§ PROVIDED TEXT
▽

A Java library for building stream processing applications. Not a separate cluster — it runs inside your application. Kafka Streams provides stateful operations (aggregations, joins, windowing) backed by local state stores (RocksDB) with changelog topics for fault tolerance.

Kafka Streams is genuinely excellent for Kafka-centric stream processing. It is also Java-only, which limits its audience. If your team writes Python or Go, Kafka Streams is not an option unless you want to maintain a separate Java service.

ksqlDB

SQL-like syntax on top of Kafka Streams. Write SELECT * FROM orders WHERE amount > 1000 EMIT CHANGES and get a streaming query. Powerful for prototyping and simple transformations. Less suitable for complex business logic. It is a Confluent product, and its licensing has shifted over time — check the current terms before building on it.

Kafka Connect

A framework for streaming data between Kafka and external systems using pre-built connectors. Source connectors pull data into Kafka (e.g., from a database via CDC). Sink connectors push data from Kafka to external systems (e.g., to Elasticsearch, S3, a data warehouse).

The connector ecosystem is Kafka's most underrated asset. There are hundreds of connectors — some from Confluent, some from the community, some from vendors. The quality varies, but the top-tier connectors (Debezium for CDC, S3 sink, JDBC source/sink) are production-grade and save enormous amounts of custom integration code.

△

§ PROMPT 1
In the Kafka overview, condense the paragraph beginning "The connector ecosystem is Kafka's most underrated asset" into a short bulleted list that keeps its main facts.
§ PROMPT 2
According to the Kafka overview, what technology backs the local state stores in Kafka Streams?

§ PROVIDED RECORDS
▽

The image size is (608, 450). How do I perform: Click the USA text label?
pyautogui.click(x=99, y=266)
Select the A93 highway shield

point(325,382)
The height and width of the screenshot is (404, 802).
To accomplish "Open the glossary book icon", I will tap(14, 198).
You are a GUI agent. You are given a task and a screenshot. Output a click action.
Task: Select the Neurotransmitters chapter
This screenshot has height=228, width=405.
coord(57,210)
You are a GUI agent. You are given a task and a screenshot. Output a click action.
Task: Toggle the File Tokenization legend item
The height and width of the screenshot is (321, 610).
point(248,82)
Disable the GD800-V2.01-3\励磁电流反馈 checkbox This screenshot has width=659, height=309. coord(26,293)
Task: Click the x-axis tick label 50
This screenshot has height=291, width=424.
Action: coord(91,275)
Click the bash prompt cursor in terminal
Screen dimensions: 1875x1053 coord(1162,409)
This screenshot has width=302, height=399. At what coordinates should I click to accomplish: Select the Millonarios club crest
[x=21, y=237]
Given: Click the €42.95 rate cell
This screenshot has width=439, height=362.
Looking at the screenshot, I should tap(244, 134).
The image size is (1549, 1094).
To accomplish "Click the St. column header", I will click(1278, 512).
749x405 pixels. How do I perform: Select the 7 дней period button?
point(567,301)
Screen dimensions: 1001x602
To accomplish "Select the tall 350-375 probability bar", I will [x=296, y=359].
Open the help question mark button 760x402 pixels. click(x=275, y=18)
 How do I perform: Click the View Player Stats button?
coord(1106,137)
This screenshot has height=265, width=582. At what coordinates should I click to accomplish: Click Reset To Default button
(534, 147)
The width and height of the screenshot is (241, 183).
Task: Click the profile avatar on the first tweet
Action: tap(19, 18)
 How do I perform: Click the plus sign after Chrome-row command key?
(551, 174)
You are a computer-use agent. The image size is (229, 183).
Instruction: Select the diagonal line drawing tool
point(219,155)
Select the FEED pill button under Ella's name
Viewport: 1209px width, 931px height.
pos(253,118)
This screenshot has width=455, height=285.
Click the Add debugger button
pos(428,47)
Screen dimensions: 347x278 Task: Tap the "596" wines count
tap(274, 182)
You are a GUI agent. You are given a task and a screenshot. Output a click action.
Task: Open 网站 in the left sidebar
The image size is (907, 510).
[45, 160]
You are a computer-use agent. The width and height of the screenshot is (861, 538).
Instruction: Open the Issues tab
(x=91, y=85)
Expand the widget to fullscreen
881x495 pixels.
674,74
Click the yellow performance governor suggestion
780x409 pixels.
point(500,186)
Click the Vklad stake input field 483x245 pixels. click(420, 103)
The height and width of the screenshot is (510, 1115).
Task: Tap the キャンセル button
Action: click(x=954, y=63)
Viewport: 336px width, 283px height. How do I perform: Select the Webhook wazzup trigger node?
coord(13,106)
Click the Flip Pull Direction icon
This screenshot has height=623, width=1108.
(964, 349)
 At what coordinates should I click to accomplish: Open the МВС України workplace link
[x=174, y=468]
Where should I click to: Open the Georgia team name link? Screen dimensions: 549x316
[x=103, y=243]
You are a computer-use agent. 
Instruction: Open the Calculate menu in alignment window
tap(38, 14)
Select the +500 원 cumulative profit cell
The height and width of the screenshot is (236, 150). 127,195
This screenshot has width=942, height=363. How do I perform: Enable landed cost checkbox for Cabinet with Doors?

△

§ RESPONSE 1
- Connectors are Kafka's most underrated asset.
- There are hundreds, from Confluent, the community, and vendors.
- Quality varies.
- The top-tier connectors (Debezium for CDC, S3 sink, JDBC source/sink) are production-grade.
- They save enormous amounts of custom integration code.

§ RESPONSE 2
RocksDB